On the international stage, he's recently ignited a trade conflict that threatens to hurt both the manufacturers and farmers he said he'd help on the campaign trail, as well as the Republican candidates who hope to represent them in the House and Senate next year. They might get tired of Trump's version of "winning" the trade fight sooner rather than later.

And Syria's civil war is still a human tragedy that has baffled successive U.S. presidents.

Trump's Saturday morning declaration was widely seen as both premature and myopic, a literal echo of George W. Bush landing on an aircraft carrier and announcing the U.S. mission in Iraq was accomplished 15 years ago (there were still more than 5,000 U.S. troops in Iraq as of December).
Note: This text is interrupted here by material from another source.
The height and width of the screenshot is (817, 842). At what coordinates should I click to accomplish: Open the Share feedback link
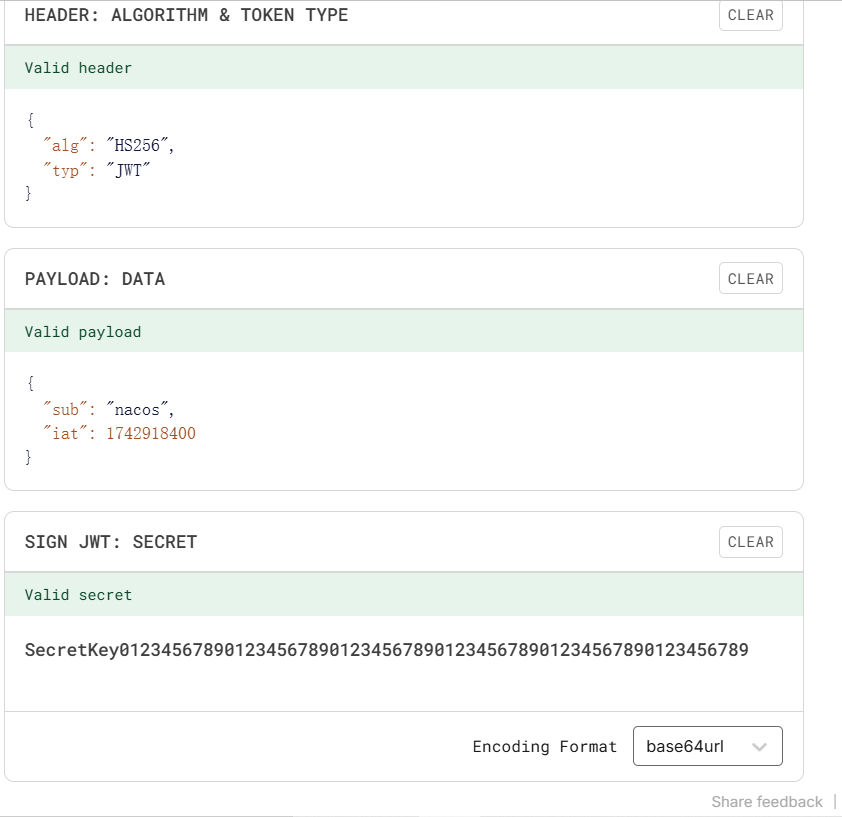[766, 802]
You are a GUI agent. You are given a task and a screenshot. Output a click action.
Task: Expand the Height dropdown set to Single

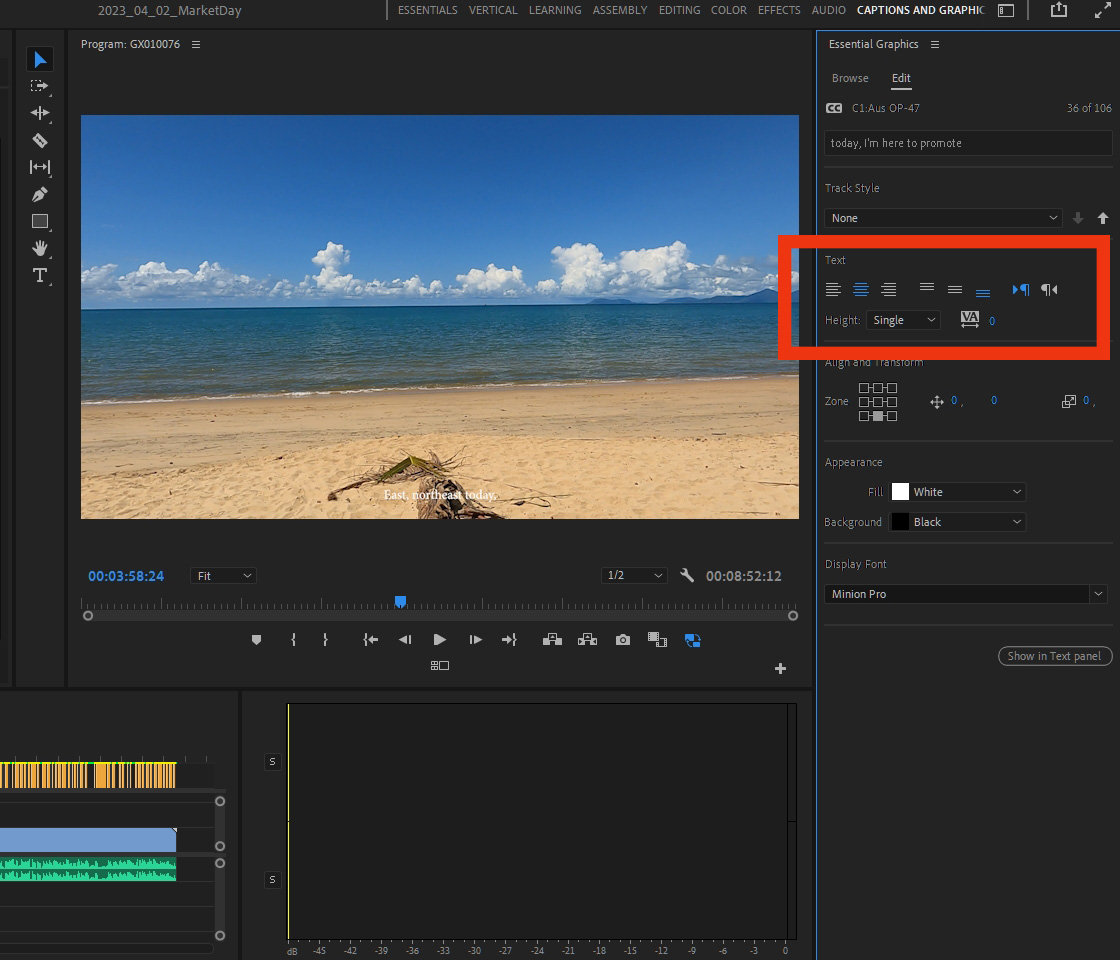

Those criticisms of Trump were articulated even by many national security experts who agreed with the decision to use force to punish Assad for using chemical weapons against his own people.

David Mortlock, who worked on Syria sanctions policy at the National Security Council and the State Department during the Obama administration, said it's right to "exert costs" on Assad but only if it's part of a broader strategy by the U.S. and its allies to bring closure in Syria.

"For the missile strikes to actually achieve the mission, there’s got to be an intense diplomatic effort to achieve the outcome we want, which is the end of the civil war," said Mortlock, a partner at Willkie Farr & Gallagher. "If the mission is peace for Syrians, it is definitely not accomplished."

Kenneth Roth, the executive director of Human Rights Watch, also noted that last year's attack on Syrian assets by Trump didn't dissuade Assad from using chemical weapons and that the Syrian leader is no closer to facing a war-crimes tribunal.

"What mission accomplished?" Roth wrote on Twitter. "Are Putin-Assad suddenly going to stop targeting civilians (main cause of civilian death)? Is Assad any more likely to stop using chemical weapons than he was after the U.S. retaliatory attack a year ago (when he kept using them)? Is Assad in The Hague?"

Trump's mission was accomplished in the narrow military definition of the term — the buildings the U.S. wanted to destroy were destroyed, with no apparent civilian casualties or damage to Russian troops. The strike may have "degraded" the Syrian chemical apparatus, as the Pentagon put it, but it is not clear by how much, and or how long it will take Assad to rebuild.

Pentagon spokeswoman Dana White acknowledged Saturday that the strikes were focused on a single goal and do not "represent a change in U.S. policy or an attempt to depose the Syrian regime."

But for Trump and his Cabinet, the military strike offers enough to represent a demonstration of the president's break with an Obama administration that failed to convince Congress to authorize military force in Syria and chose not to use the power of the Oval Office to execute attacks without that explicit permission.

"I spoke to the president this morning and he said if the Syrian regime uses this poison gas again, the United States is locked and loaded," U.S. Ambassador to the United Nations Nikki Haley said Saturday before throwing shade at Obama for not retaliating when Assad crossed his famous "red line" on chemical weapons use.

"When our president draws a red line," Haley said, "our president enforces the red line."

But that's a very thin red line in an otherwise clouded picture for the Trump presidency right now.